Exercise details -
Your copy starts at the line containing "This screenshot has width=692, height=772." and ends at the last line below. Copy exactly, without pictures.

Data supplied -
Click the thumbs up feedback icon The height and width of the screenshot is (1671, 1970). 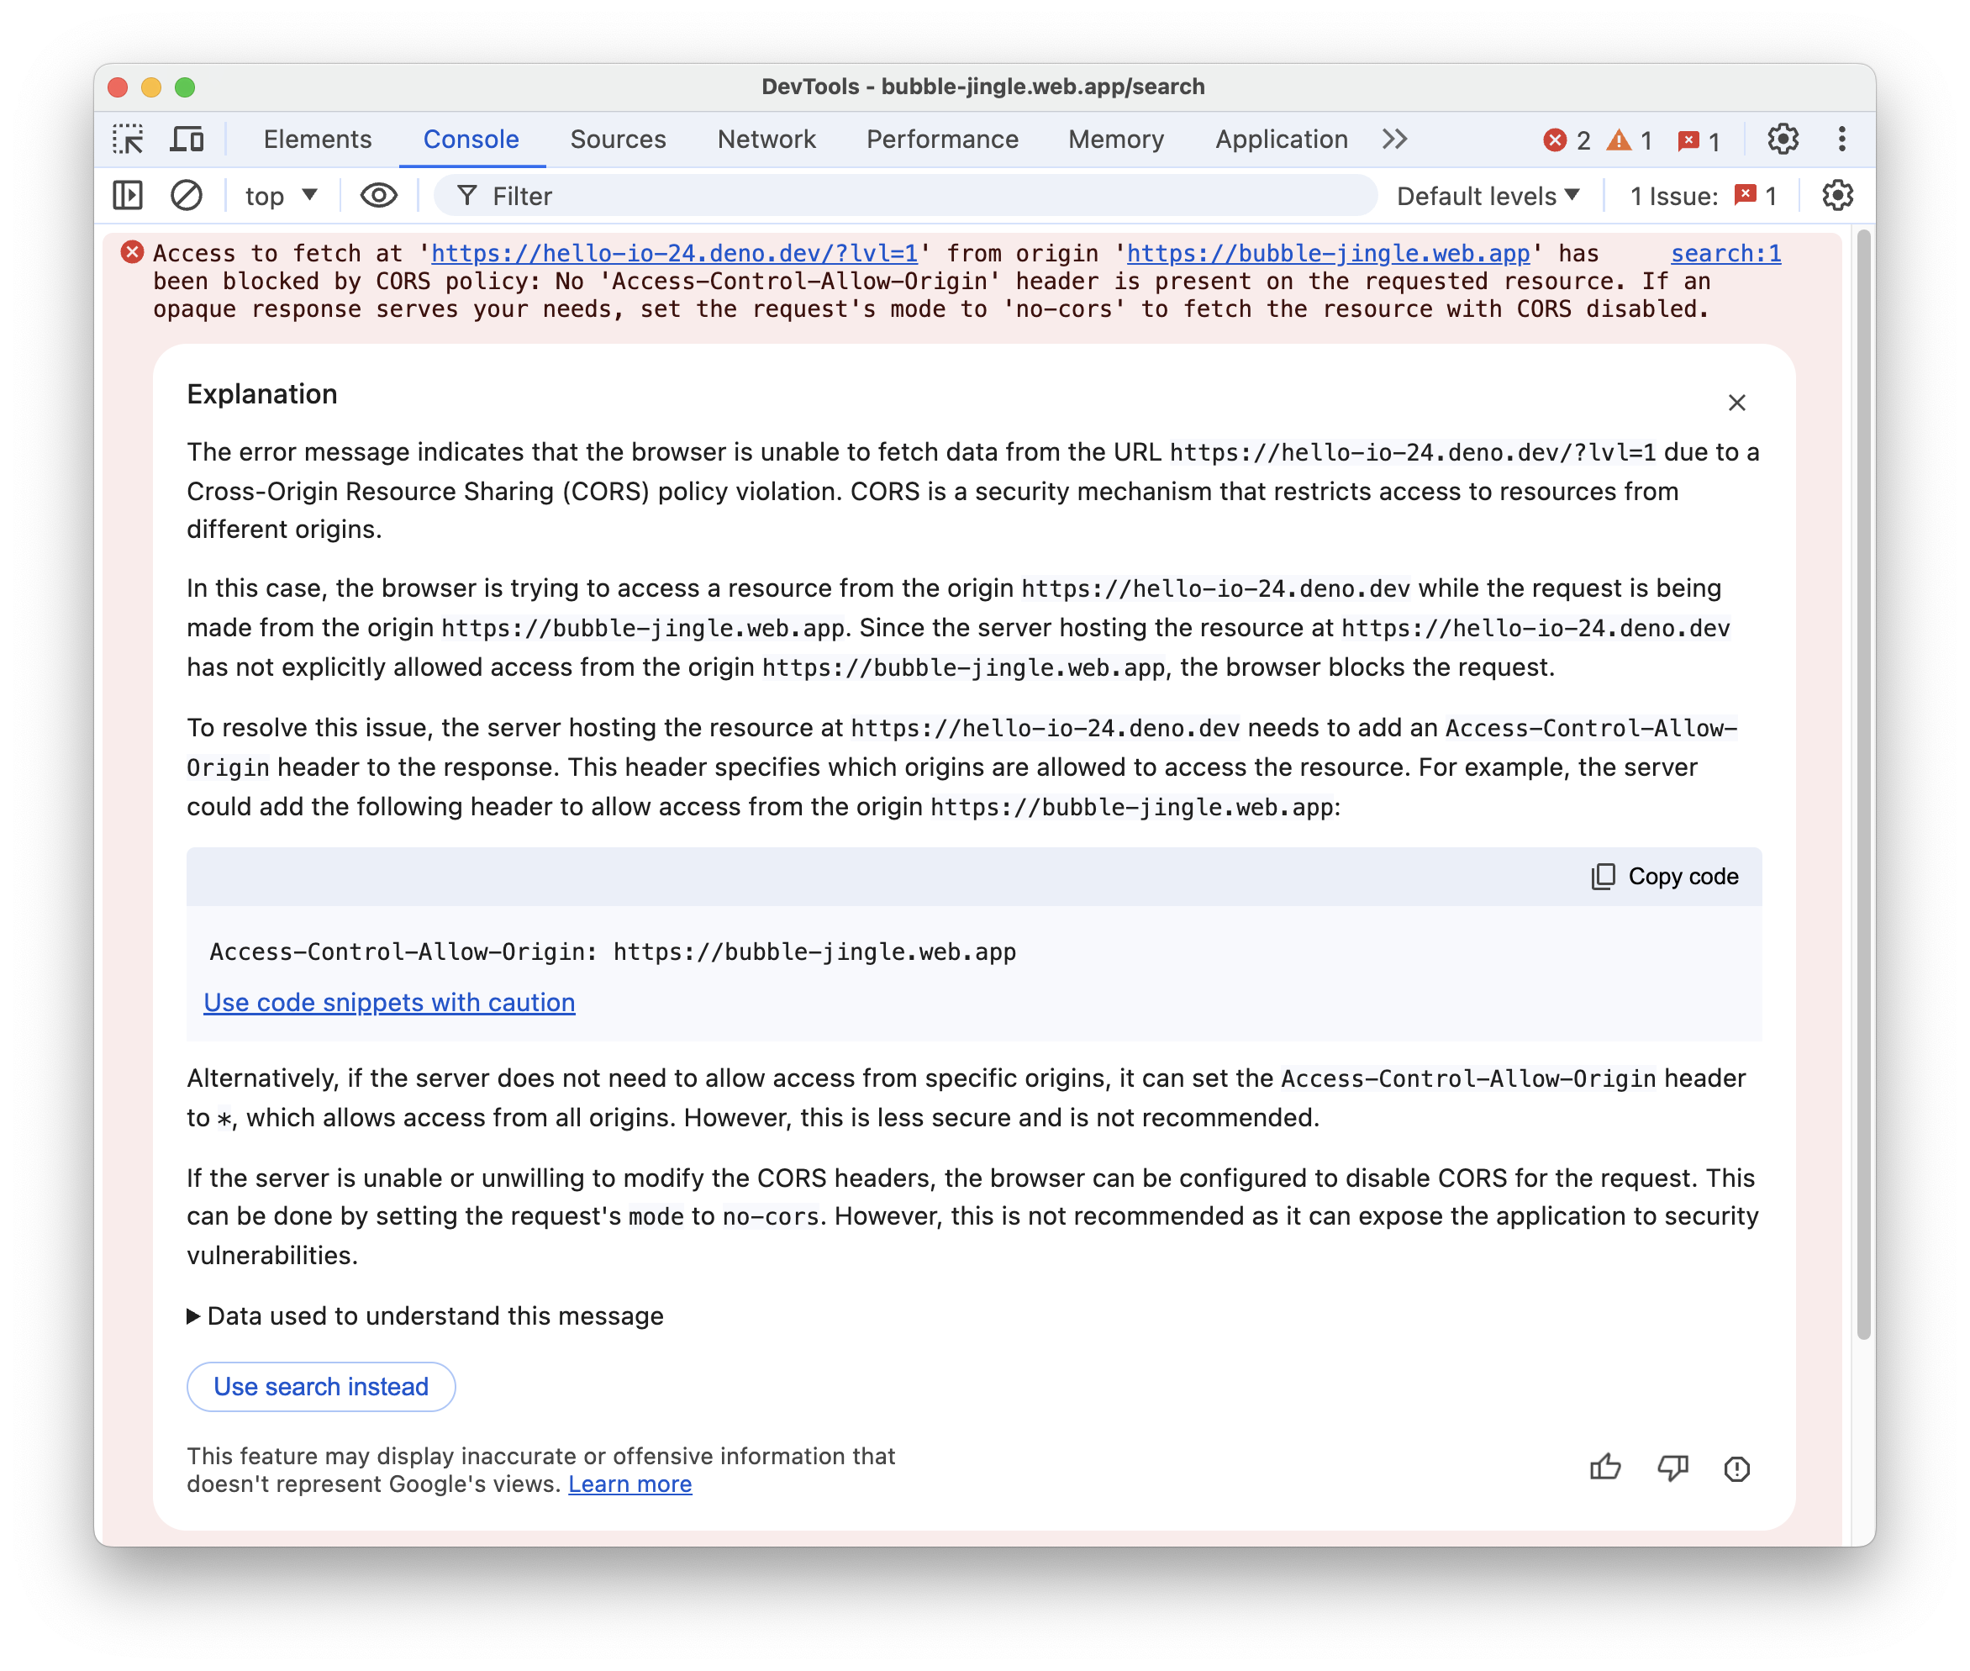pos(1603,1466)
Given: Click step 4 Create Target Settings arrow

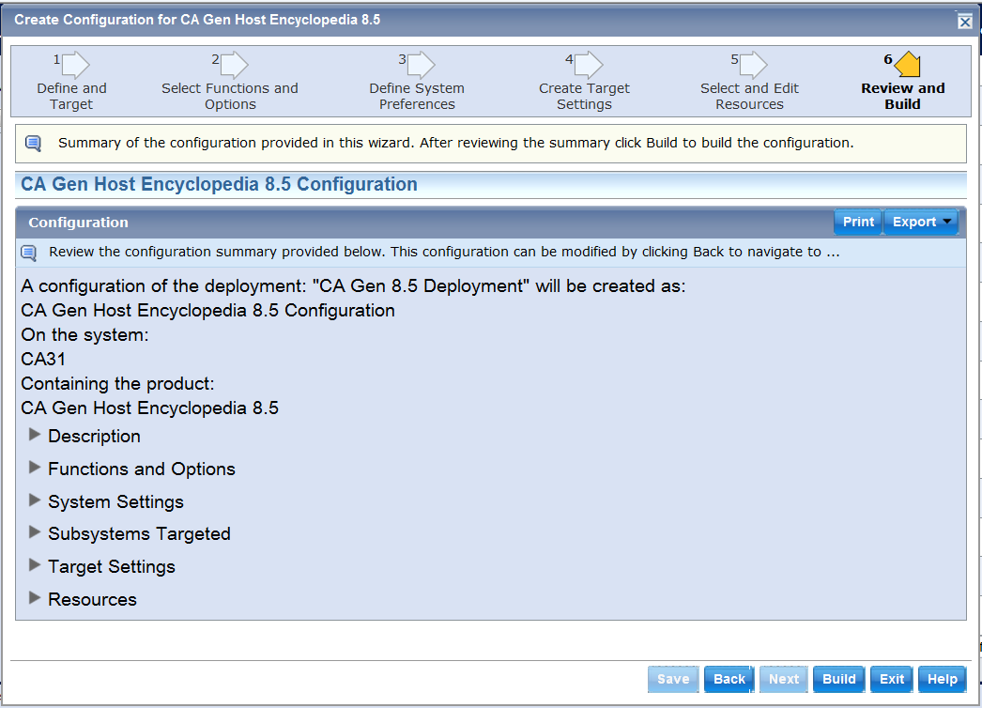Looking at the screenshot, I should (x=589, y=65).
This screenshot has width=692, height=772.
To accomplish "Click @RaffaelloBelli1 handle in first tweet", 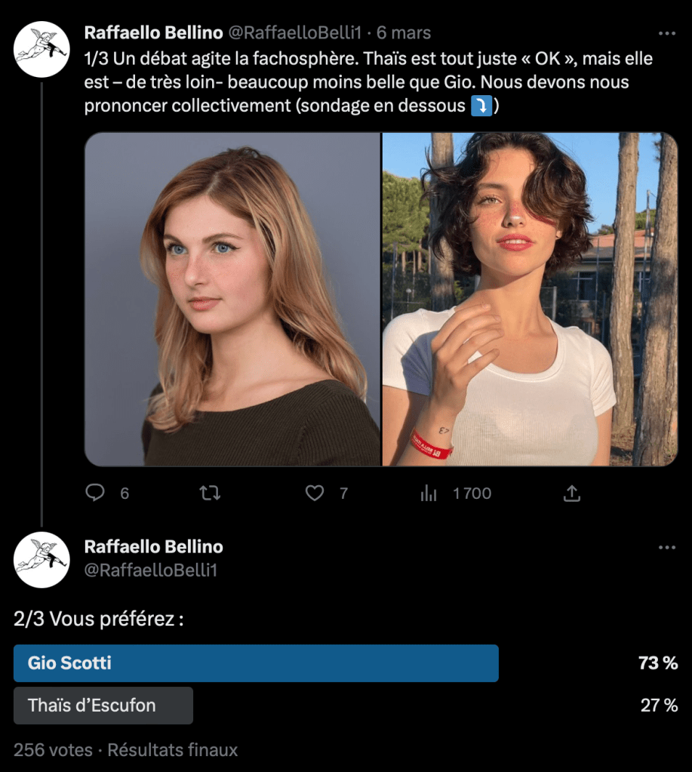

Reply to the task -
This screenshot has width=692, height=772.
To accomplish "Click @RaffaelloBelli1 handle in first tweet", 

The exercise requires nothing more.